Published online by Cambridge University Press: 10 August 2009
Case 1
A, who has a bookshop on High Street hears that C, a nationwide chain of bookshops, is negotiating with B to buy for €1.2m large premises that B owns and which are located opposite to A's shop. A fears competition from C, and so starts negotiations with B for the purchase of the premises, pretending he wants to move his shop to larger premises and that he is prepared to pay €1.5m. This makes C withdraw from the negotiations and C decides to buy another shop on Market Street at the other end of town. After that A breaks off his negotiations with B. Ultimately B succeeds in selling the premises for only €1m. What liability (in contract, tort, restitution or any other form of liability), if any, does A have to B?
Discussions
Austria
The General Civil Code of Austria of 1811 (ABGB) contains no specific provision dealing with precontractual liability or culpa in contrahendo in general, since this concept was ‘discovered’ by the German scholar Rudolf von Jhering some 50 years after the Austrian codification. Nevertheless, precontractual liability has become an acknowledged concept in Austria.

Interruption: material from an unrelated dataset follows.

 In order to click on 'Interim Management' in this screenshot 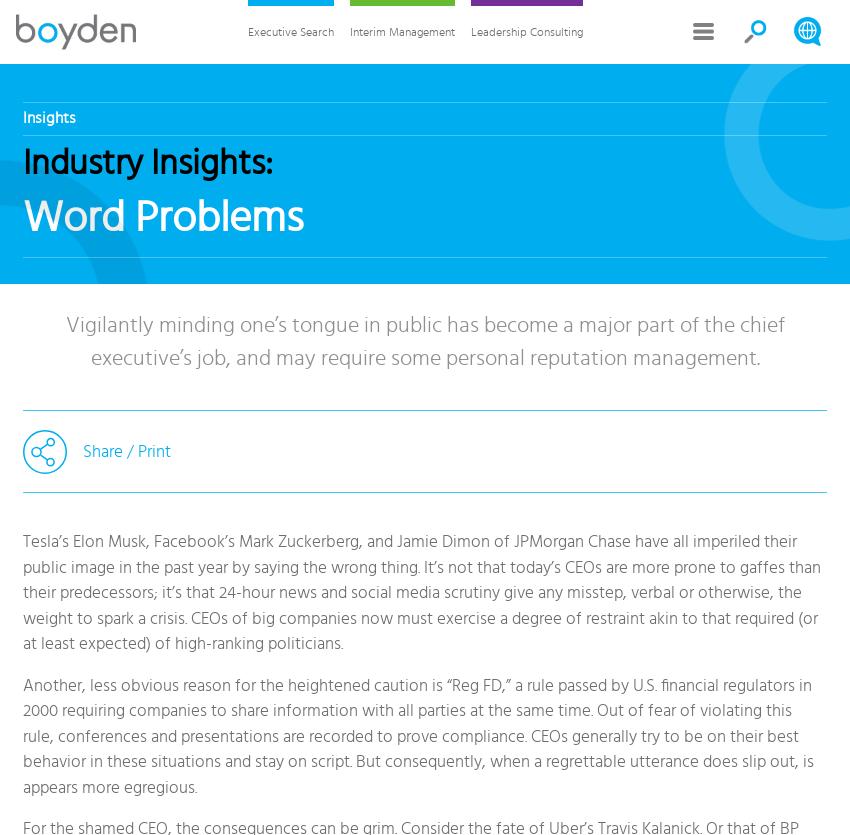, I will do `click(401, 31)`. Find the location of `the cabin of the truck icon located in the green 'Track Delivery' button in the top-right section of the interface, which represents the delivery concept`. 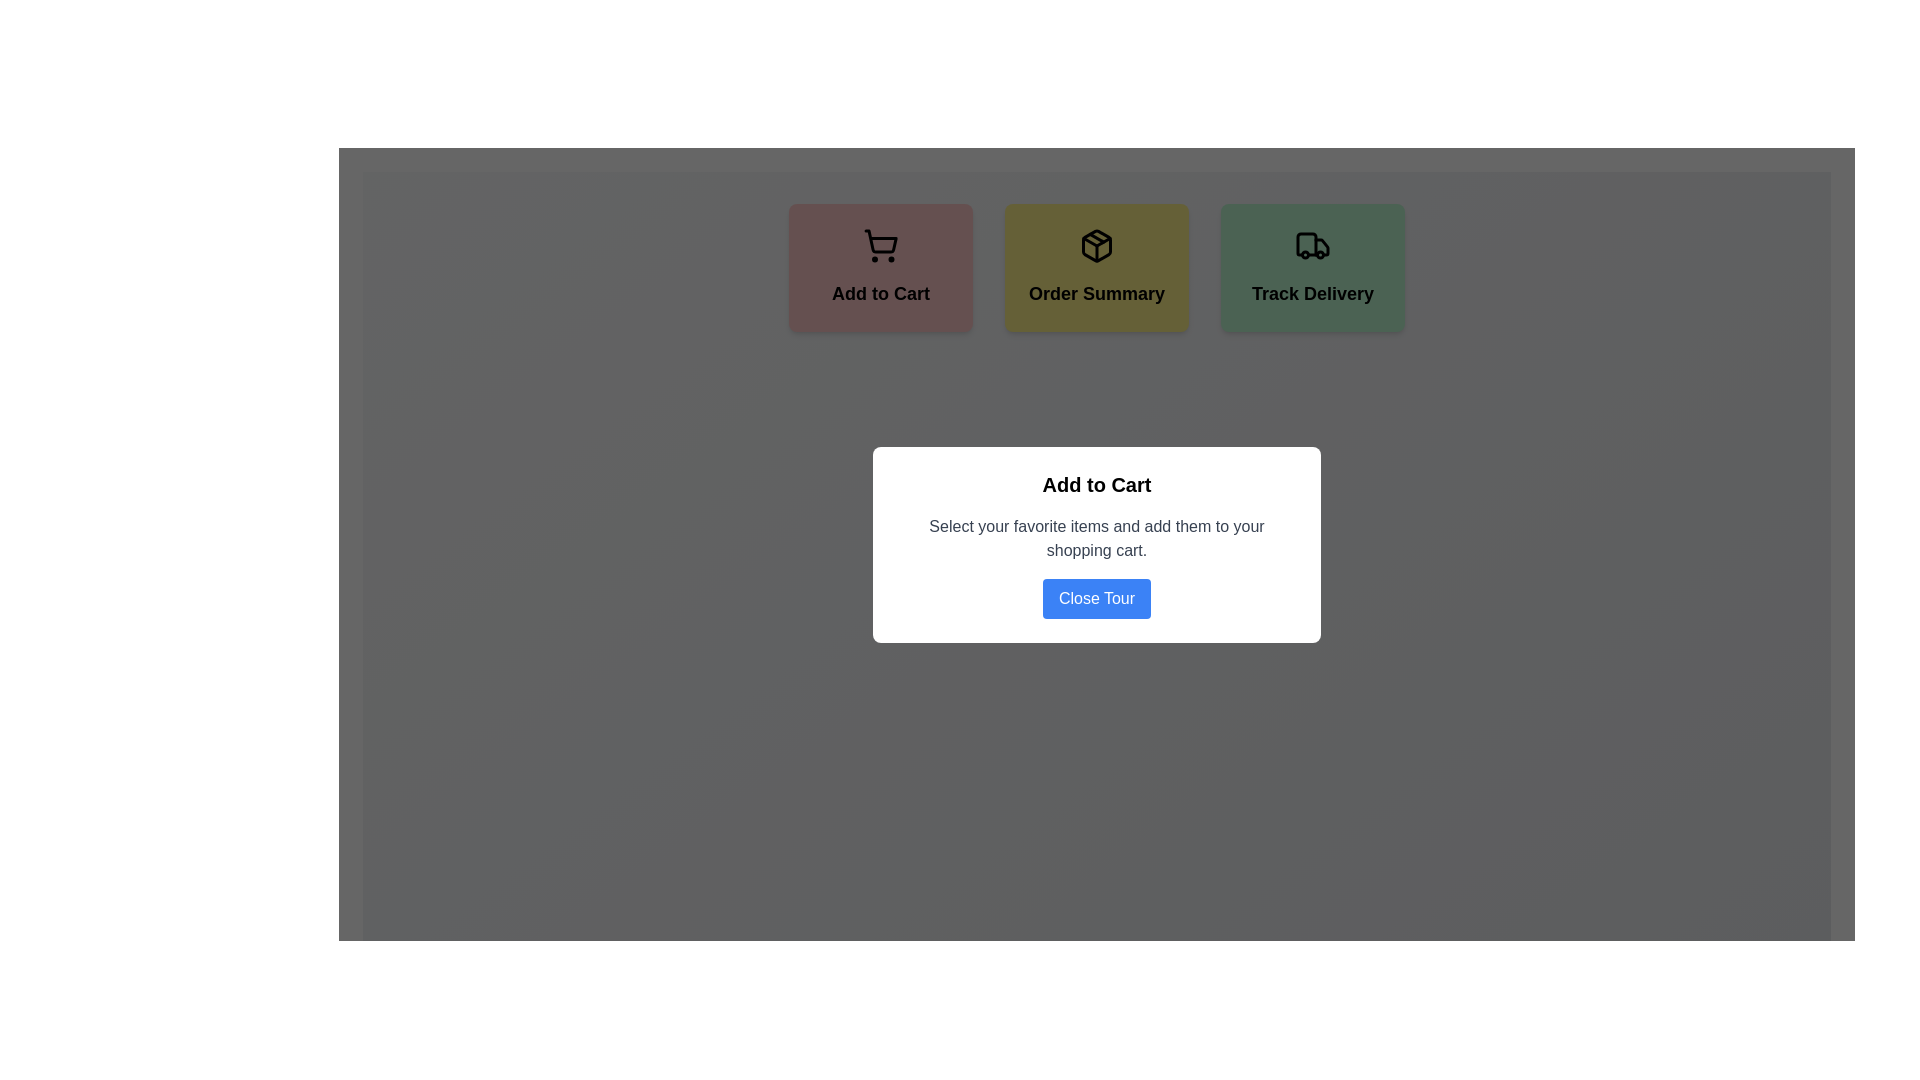

the cabin of the truck icon located in the green 'Track Delivery' button in the top-right section of the interface, which represents the delivery concept is located at coordinates (1307, 243).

The ABGB makes no clear distinction between contractual liability and non-contractual (or delictual) liability. Nevertheless, there are a number of differences which make it more favourable to a victim to bring a claim that is based on contractual liability rules, rather than on tortious grounds. Since contractual liability provides these considerable advantages for the victim, ‘contract shopping’ is attractive.